Breweries you see as a measuring stick for what you’re trying to do:
DogfishHead is certainly on that list. They were one of the progenitors of experimental brewing. Avery is a model I look to in terms of the breadth and quality they’ve achieved in their portfolio. New Glarus is shining example of what can happen when you’re true to your values. The list goes on and on… But definitely not Alarmist. Those guys are the worst! 😉
Pick a character from history to drink Maui Gold with:
Jerry Garcia because, Jerry. Duh.
Favorite beer quote:
“My favorite beer is the one I’m drinking right now.”

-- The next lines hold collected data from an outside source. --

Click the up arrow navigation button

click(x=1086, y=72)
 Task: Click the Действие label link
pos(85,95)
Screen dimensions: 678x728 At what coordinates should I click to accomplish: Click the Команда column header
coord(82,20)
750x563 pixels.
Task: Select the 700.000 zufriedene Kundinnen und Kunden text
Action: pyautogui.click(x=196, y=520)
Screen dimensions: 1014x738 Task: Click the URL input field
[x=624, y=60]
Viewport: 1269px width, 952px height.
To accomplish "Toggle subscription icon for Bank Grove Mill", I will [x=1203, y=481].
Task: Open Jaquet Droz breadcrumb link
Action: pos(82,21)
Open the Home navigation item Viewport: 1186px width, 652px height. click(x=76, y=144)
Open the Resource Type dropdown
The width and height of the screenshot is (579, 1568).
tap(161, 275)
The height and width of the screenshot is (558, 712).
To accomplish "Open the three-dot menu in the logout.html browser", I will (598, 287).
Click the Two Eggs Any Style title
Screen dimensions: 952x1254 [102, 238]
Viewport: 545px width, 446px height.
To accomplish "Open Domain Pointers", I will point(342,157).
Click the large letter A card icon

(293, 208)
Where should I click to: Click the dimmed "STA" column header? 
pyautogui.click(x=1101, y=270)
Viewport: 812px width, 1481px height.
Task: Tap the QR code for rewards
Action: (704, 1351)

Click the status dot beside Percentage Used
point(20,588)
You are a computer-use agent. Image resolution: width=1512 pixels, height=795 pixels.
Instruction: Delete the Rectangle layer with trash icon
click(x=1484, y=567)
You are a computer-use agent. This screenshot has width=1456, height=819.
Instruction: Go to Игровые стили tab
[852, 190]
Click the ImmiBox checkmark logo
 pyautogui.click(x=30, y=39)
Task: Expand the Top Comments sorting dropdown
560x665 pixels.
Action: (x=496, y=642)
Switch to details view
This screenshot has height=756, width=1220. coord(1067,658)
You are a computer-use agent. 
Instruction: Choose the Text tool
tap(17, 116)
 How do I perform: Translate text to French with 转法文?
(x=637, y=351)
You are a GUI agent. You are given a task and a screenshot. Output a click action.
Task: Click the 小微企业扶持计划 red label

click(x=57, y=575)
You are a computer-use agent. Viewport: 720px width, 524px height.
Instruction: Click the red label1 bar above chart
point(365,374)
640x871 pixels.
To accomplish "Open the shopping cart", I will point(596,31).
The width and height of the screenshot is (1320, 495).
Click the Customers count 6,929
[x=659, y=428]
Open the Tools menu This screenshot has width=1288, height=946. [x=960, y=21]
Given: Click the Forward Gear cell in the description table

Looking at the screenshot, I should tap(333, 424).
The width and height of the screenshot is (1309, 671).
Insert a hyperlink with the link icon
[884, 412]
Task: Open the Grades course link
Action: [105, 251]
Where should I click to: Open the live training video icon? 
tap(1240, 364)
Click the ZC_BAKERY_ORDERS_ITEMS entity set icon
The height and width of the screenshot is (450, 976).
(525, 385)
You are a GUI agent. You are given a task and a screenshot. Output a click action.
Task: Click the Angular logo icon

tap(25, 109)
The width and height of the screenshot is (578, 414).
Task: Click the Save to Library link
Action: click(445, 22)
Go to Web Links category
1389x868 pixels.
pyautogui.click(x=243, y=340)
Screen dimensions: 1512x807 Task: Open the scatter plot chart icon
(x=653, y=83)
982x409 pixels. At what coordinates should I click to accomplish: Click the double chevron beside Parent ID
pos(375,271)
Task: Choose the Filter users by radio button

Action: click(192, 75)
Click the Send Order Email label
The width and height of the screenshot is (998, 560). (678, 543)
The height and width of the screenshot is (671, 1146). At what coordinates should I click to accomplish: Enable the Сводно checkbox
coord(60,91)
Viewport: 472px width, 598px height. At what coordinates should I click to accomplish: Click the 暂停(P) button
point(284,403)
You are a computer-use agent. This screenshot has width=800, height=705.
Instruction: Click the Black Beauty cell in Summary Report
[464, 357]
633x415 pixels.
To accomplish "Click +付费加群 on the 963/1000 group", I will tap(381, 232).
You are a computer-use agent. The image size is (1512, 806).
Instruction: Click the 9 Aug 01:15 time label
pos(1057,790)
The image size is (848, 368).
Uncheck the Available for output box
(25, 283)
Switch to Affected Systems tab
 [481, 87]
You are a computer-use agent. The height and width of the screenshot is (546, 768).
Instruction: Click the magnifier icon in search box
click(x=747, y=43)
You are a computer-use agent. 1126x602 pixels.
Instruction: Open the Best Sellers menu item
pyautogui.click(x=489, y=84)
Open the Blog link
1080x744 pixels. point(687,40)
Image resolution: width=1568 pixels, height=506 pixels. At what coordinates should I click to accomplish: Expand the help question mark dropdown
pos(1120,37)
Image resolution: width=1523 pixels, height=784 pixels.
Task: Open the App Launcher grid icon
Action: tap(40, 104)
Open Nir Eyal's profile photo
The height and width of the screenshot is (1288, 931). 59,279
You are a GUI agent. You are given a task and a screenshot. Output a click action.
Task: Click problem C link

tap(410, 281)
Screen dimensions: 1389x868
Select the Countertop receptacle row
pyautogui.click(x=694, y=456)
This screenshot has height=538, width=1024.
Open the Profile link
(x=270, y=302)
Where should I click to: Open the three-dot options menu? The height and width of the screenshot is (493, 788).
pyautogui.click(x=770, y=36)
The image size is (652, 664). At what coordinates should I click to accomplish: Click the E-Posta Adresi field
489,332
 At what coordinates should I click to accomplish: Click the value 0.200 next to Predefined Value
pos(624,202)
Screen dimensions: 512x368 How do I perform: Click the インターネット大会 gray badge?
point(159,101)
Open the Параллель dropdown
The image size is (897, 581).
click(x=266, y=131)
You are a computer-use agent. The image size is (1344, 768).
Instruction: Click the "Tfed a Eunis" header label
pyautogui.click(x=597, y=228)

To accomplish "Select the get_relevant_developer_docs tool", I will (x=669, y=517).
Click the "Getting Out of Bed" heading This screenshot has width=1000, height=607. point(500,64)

Biggest beer fad right now:
I don’t do predictions like that very well. It’s so hard to tell which fads will turn out to have staying power and which will go the way of the Black IPA. I’d rather just enjoy playing around with as many styles as possible, making the best beers I can and let our fans tell us what to keep doing and which experiments to leave by the wayside.
Next big beer trend:
I’m hoping it’s Brut IPAs because we’re making one of those right now!
Last thoughts/fun facts you want to leave us with:
Even though I’ve got a lot of grey in my beard I’m still younger than that old fart Gary Gulley at Alarmist. (suck on that Gary!)
Huge thanks to Dan for taking the time to catch up with us! We’re eagerly awaiting the taproom opening, but in the meantime, be sure to pop over to ATB’s Facebook to stay updated on all their comings and goings at various events around town!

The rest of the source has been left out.